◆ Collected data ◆
━━━━━━━━━━━━━━━━━━━━
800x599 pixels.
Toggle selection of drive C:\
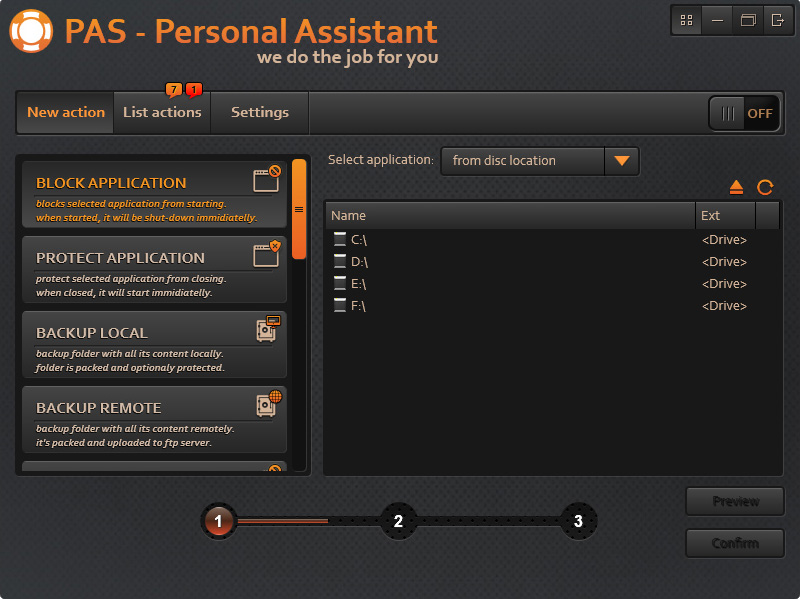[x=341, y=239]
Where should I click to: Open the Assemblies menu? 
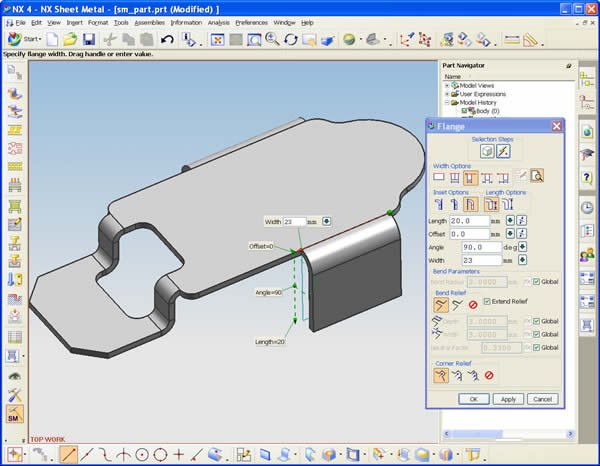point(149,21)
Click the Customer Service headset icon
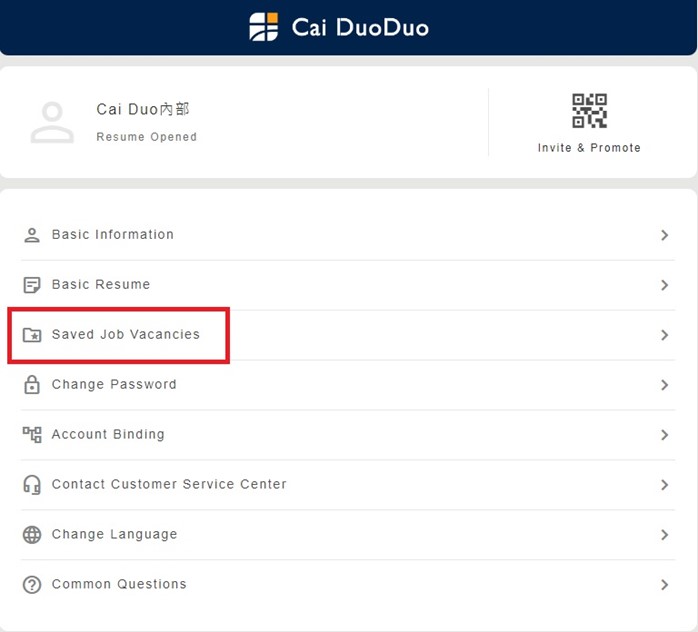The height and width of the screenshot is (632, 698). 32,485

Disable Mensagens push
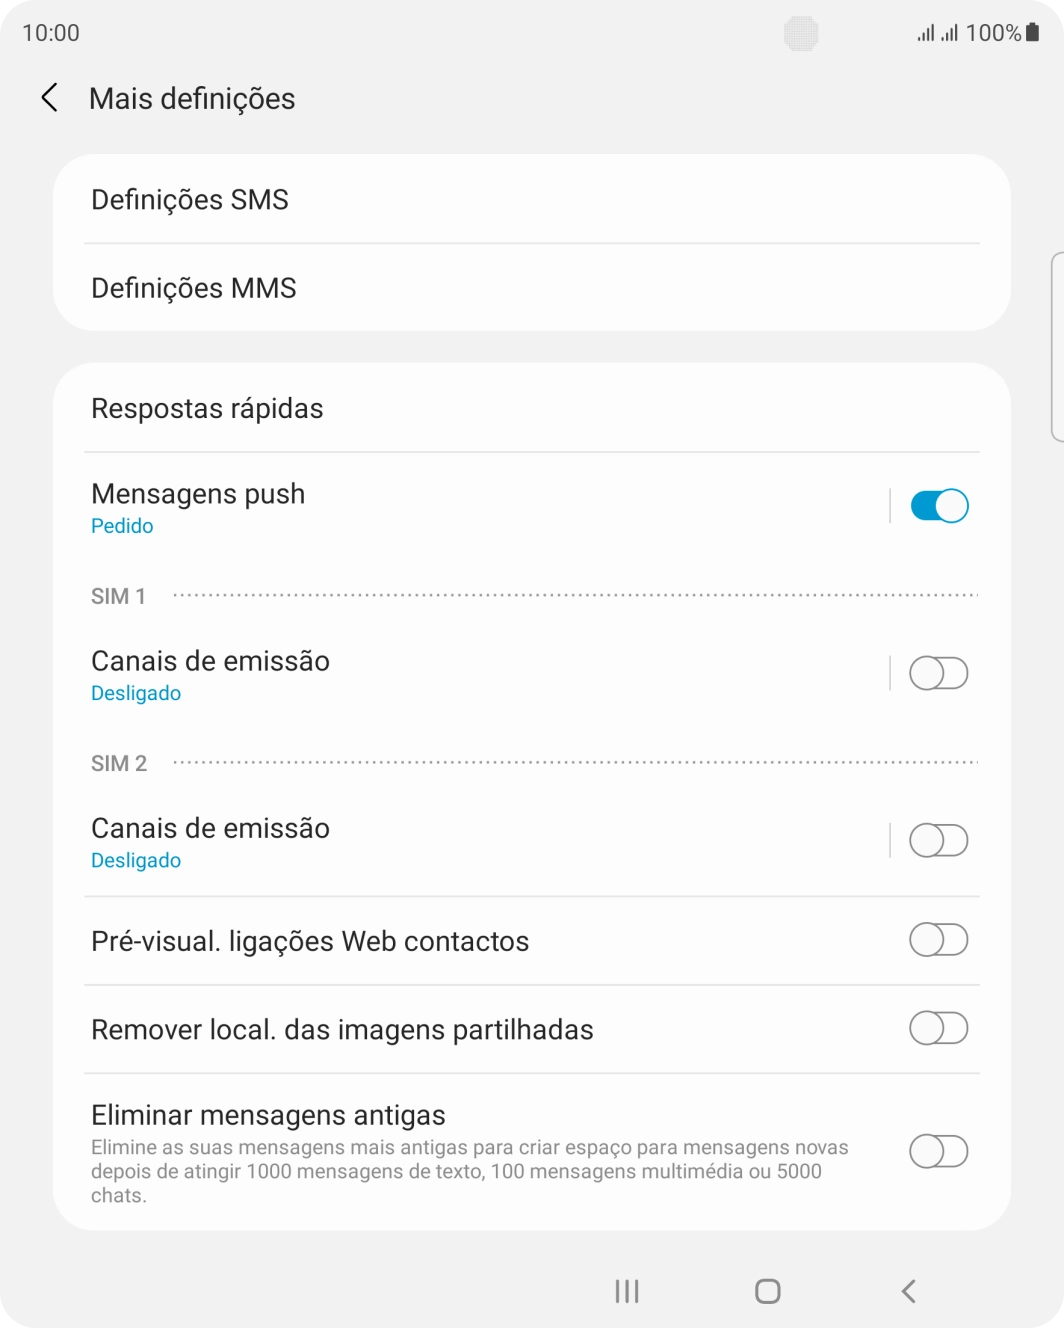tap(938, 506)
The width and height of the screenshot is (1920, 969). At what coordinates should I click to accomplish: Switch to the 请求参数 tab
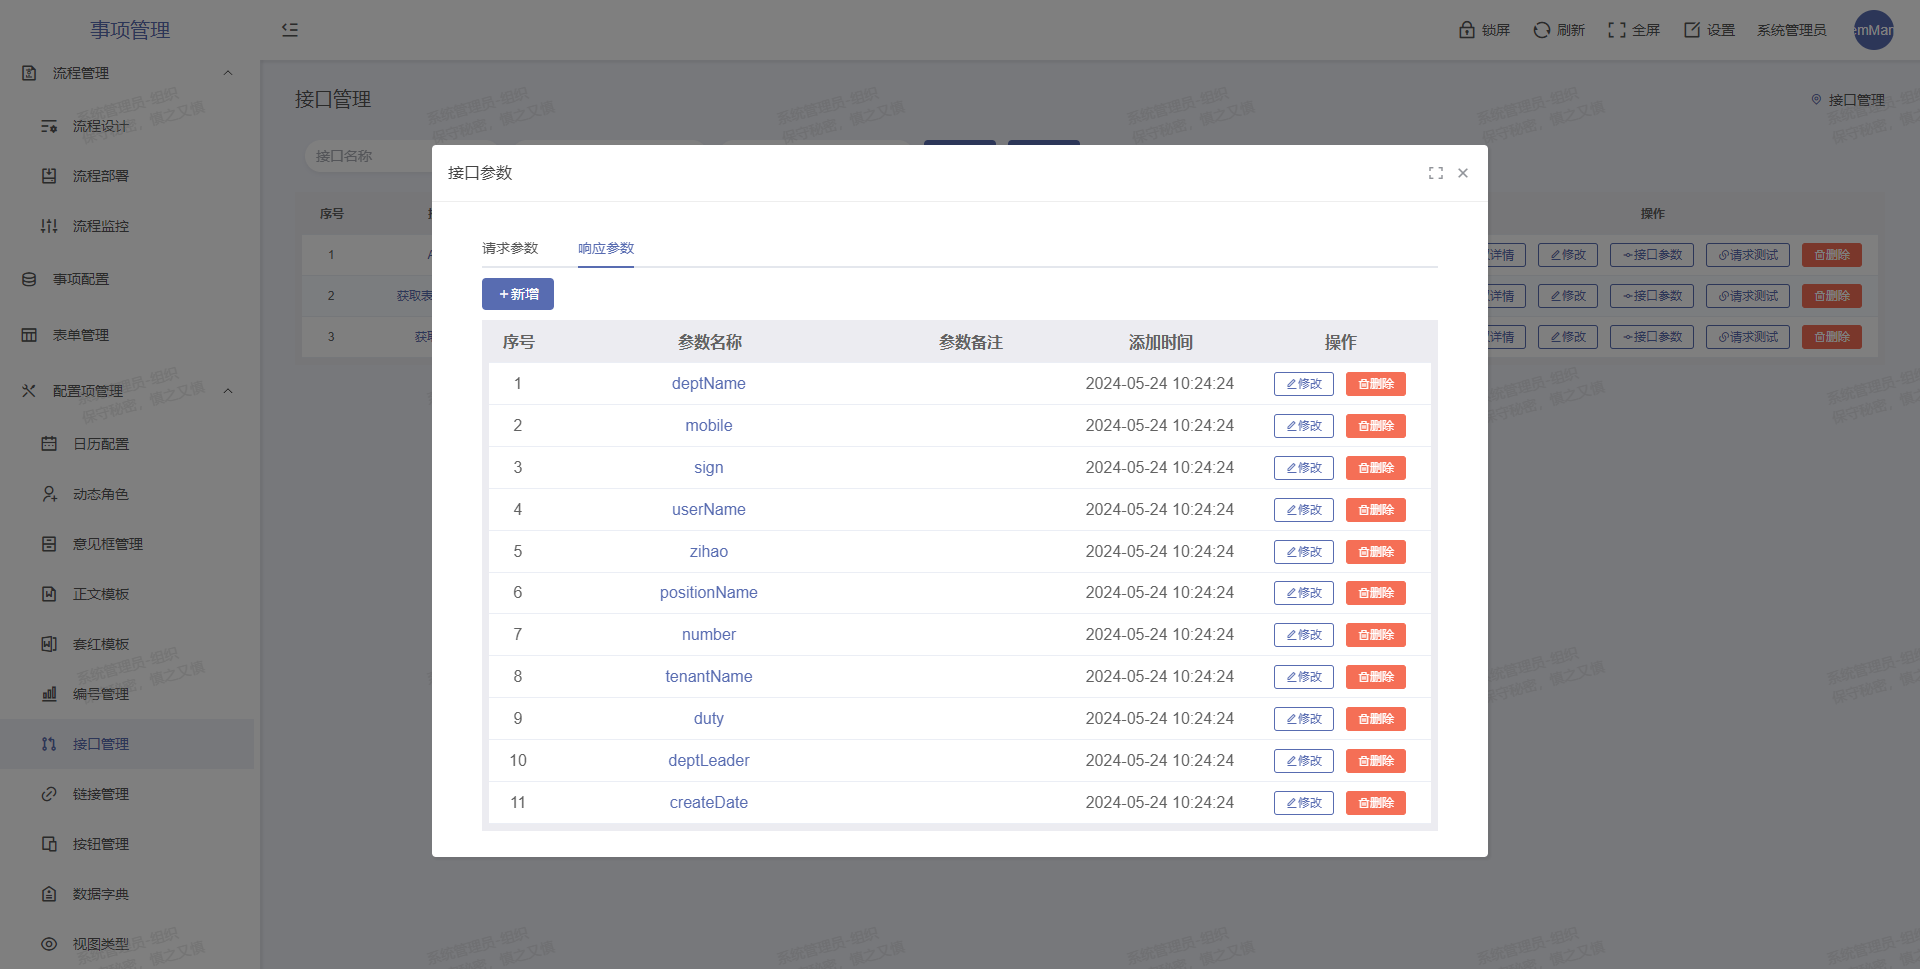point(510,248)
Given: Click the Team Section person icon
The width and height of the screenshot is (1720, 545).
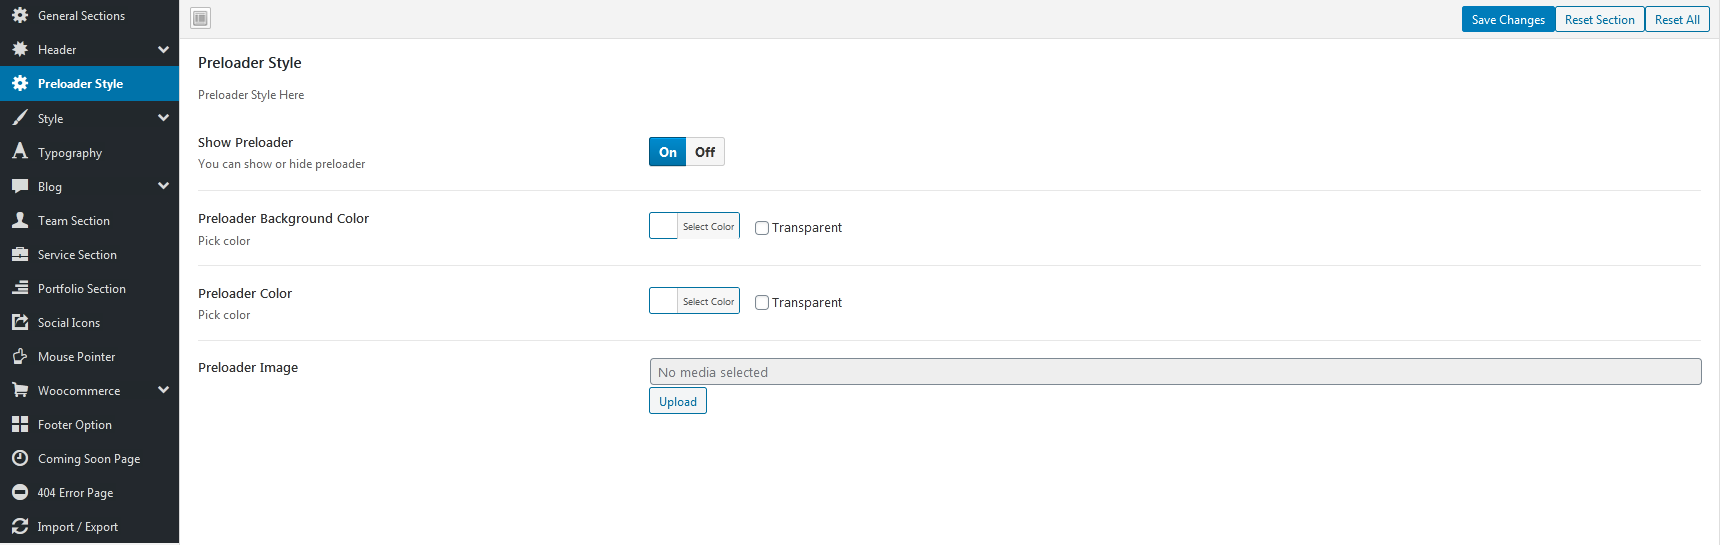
━━━━━━━━━━━━━━━━━━━━
◆ EXERCISE REQUIREMENTS ◆
Give back exactly, and only, the lines from the one holding "Disable Mensagens push" through the last line of the entries, with every picture omitted.

◆ EXERCISE RESULT ◆
Disable Mensagens push
tap(938, 506)
The width and height of the screenshot is (1920, 969). At what coordinates should I click to accomplish: Switch to the 请求参数 tab
point(510,248)
Given: Click the Team Section person icon
The width and height of the screenshot is (1720, 545).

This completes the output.